§ THE DATA:
[Start of Attachment]

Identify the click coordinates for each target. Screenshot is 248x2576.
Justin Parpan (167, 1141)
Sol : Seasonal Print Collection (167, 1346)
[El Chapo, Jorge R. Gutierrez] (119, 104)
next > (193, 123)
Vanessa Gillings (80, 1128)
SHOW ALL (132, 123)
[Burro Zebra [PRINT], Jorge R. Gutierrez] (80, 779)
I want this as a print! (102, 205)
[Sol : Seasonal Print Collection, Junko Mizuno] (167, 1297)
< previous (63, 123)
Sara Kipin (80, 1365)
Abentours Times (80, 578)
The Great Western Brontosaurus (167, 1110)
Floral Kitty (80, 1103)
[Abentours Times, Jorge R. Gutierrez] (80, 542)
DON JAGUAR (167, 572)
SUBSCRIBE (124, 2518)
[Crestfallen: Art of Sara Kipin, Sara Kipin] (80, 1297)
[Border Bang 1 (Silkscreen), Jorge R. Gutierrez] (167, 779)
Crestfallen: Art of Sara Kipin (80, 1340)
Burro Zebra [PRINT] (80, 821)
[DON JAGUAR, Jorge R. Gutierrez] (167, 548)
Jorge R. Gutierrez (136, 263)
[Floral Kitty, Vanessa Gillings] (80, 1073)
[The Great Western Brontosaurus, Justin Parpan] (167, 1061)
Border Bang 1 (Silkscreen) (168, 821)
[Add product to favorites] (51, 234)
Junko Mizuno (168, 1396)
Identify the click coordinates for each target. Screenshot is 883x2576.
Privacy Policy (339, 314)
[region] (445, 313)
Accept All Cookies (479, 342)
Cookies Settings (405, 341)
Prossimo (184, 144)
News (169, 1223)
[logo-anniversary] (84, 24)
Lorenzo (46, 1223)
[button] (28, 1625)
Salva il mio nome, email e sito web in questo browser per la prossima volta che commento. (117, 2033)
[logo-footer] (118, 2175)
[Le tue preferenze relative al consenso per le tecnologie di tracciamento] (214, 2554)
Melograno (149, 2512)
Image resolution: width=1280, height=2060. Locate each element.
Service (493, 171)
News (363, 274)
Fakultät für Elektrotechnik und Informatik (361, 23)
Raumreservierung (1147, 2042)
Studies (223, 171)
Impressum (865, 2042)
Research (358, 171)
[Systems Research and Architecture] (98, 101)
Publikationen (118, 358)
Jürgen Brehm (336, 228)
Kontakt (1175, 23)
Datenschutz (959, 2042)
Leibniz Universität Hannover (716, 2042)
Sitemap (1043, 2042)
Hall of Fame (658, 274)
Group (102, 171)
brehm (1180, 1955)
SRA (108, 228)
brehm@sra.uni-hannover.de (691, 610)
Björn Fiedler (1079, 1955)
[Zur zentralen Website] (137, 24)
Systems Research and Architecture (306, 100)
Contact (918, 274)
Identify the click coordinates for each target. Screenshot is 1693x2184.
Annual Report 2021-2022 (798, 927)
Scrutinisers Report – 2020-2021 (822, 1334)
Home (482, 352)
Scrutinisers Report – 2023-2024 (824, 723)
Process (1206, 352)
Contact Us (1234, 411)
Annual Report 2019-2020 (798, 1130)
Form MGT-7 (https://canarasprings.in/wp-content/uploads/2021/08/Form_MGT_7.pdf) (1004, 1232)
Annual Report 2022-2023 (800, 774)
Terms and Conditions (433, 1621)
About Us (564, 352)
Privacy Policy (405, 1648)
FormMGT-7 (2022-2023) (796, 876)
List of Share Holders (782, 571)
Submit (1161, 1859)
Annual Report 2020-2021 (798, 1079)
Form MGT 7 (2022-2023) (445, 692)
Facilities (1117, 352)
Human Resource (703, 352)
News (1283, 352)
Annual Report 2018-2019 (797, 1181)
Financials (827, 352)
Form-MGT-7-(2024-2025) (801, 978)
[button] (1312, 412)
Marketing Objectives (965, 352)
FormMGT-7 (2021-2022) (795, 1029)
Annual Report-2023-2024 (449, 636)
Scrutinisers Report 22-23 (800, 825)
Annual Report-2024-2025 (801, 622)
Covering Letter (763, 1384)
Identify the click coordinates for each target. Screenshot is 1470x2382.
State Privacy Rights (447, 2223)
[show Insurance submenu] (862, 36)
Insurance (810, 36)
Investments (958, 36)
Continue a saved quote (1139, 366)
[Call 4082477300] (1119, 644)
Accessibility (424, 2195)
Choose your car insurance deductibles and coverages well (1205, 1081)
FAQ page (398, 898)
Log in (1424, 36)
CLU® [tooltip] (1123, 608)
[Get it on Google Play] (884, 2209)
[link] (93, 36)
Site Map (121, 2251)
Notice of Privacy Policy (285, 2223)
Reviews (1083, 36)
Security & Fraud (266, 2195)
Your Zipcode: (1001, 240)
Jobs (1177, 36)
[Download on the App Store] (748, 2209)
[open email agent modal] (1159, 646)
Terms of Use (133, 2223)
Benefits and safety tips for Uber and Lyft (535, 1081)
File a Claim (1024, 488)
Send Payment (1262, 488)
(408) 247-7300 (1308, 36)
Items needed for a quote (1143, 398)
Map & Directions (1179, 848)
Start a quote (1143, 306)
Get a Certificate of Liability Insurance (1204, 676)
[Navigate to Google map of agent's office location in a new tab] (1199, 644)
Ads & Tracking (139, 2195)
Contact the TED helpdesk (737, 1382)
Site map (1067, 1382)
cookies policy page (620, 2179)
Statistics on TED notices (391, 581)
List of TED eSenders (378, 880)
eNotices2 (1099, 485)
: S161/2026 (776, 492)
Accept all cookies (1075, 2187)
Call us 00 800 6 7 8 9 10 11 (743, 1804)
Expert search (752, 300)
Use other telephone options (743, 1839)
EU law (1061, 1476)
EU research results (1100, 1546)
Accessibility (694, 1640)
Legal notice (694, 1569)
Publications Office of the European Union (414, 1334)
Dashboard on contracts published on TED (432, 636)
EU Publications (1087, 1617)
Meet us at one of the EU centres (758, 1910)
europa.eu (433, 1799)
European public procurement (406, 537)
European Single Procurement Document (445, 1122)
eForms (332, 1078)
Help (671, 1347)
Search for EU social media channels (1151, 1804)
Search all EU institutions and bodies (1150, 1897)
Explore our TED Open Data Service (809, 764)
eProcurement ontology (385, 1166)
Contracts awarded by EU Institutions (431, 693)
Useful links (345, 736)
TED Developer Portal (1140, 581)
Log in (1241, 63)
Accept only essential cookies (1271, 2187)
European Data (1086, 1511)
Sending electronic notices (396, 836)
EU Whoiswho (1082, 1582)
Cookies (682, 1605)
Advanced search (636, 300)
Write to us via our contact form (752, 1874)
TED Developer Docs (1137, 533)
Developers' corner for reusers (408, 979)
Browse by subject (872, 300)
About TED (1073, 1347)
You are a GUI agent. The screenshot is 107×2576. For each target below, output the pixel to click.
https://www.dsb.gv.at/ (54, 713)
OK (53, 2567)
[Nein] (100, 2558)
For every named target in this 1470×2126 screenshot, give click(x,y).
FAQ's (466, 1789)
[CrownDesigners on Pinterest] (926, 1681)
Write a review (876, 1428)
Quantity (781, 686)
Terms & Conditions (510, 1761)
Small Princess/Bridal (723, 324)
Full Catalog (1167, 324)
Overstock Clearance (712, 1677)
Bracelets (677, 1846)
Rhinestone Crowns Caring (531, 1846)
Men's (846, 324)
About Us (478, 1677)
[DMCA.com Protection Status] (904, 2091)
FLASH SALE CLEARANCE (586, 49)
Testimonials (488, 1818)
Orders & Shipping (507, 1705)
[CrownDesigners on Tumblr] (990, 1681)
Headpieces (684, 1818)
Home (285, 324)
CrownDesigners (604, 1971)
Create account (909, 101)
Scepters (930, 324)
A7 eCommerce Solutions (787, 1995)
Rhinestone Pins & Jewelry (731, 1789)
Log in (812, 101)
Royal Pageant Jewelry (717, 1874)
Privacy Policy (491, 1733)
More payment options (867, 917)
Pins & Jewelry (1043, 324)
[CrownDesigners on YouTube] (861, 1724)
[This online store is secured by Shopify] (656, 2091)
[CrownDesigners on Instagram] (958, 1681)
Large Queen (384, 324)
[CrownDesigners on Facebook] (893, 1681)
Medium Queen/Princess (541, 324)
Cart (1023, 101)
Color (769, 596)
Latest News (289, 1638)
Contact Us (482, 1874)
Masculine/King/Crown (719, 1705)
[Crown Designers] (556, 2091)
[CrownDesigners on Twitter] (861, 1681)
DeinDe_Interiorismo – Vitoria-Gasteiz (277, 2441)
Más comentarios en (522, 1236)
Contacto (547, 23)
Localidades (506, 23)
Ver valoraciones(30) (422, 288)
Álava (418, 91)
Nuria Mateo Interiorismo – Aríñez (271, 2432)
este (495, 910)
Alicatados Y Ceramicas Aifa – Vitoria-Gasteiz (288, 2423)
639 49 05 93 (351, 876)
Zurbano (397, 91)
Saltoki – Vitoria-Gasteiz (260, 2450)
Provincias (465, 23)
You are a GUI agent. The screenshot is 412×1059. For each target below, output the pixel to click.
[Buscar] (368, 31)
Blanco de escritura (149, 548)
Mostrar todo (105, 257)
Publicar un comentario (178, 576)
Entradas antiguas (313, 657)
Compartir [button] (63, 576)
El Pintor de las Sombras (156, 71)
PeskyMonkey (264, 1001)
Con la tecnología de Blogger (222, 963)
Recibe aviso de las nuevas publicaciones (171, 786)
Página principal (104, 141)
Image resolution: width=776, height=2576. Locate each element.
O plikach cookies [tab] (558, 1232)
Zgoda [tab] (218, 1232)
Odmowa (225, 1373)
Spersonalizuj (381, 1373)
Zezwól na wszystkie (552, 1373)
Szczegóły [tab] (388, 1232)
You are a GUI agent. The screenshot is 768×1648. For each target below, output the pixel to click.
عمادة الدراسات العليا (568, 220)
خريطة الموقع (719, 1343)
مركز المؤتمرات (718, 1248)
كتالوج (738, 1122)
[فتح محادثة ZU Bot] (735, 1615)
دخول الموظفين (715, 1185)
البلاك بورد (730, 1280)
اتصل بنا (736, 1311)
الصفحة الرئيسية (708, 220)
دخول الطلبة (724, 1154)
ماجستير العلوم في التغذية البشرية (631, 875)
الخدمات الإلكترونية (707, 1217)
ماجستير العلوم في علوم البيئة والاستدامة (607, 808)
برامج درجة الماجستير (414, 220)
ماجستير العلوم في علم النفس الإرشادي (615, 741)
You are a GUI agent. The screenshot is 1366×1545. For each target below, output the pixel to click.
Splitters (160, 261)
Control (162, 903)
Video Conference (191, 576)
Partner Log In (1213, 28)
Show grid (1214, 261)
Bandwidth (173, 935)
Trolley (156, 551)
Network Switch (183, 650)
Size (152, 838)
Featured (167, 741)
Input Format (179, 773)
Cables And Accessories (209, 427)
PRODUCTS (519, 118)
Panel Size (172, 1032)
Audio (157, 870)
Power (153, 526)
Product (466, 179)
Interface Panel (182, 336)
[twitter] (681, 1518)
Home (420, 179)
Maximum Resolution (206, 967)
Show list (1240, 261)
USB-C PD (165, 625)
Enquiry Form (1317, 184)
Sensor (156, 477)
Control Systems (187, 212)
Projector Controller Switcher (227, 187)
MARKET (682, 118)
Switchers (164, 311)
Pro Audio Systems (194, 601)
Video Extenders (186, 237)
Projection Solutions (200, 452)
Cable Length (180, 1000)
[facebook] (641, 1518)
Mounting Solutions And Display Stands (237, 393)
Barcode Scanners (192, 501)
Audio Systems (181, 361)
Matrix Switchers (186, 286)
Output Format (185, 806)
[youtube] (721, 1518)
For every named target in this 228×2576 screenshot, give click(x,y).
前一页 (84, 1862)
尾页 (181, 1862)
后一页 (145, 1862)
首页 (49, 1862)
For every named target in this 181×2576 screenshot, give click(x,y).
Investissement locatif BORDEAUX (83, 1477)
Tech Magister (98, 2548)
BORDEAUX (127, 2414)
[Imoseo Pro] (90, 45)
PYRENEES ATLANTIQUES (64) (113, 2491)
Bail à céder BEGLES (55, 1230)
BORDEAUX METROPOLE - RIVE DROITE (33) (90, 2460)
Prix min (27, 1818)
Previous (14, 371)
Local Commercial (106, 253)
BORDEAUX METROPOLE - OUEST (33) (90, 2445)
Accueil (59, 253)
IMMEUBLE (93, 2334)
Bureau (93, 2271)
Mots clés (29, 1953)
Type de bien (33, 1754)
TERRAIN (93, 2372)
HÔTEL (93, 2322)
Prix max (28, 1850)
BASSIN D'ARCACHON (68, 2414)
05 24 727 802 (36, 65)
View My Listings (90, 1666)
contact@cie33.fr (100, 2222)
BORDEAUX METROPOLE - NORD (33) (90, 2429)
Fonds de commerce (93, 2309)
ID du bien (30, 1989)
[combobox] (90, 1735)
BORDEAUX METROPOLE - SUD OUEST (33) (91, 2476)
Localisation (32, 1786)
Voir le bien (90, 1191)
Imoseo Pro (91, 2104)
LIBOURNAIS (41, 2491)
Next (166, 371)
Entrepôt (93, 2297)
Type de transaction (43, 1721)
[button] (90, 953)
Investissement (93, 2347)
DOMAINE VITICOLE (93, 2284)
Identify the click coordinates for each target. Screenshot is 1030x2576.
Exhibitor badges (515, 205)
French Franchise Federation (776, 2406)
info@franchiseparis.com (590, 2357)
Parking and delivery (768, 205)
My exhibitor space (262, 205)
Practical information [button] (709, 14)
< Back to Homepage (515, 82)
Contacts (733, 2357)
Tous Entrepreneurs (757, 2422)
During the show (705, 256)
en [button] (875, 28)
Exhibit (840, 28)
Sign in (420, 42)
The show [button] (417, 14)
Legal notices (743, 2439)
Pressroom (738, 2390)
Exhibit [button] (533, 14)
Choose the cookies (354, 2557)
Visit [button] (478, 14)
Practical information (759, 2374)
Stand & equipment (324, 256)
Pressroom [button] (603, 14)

[End of Attachment]

§ WHAT THIS TASK INVOLVES: Emit, unaltered, the lines from the top of the listing down through the line that holds "[DON JAGUAR, Jorge R. Gutierrez] (167, 548)"; emit nothing else.

§ SOLUTION FOR THIS TASK:
Identify the click coordinates for each target. Screenshot is 248x2576.
Justin Parpan (167, 1141)
Sol : Seasonal Print Collection (167, 1346)
[El Chapo, Jorge R. Gutierrez] (119, 104)
next > (193, 123)
Vanessa Gillings (80, 1128)
SHOW ALL (132, 123)
[Burro Zebra [PRINT], Jorge R. Gutierrez] (80, 779)
I want this as a print! (102, 205)
[Sol : Seasonal Print Collection, Junko Mizuno] (167, 1297)
< previous (63, 123)
Sara Kipin (80, 1365)
Abentours Times (80, 578)
The Great Western Brontosaurus (167, 1110)
Floral Kitty (80, 1103)
[Abentours Times, Jorge R. Gutierrez] (80, 542)
DON JAGUAR (167, 572)
SUBSCRIBE (124, 2518)
[Crestfallen: Art of Sara Kipin, Sara Kipin] (80, 1297)
[Border Bang 1 (Silkscreen), Jorge R. Gutierrez] (167, 779)
Crestfallen: Art of Sara Kipin (80, 1340)
Burro Zebra [PRINT] (80, 821)
[DON JAGUAR, Jorge R. Gutierrez] (167, 548)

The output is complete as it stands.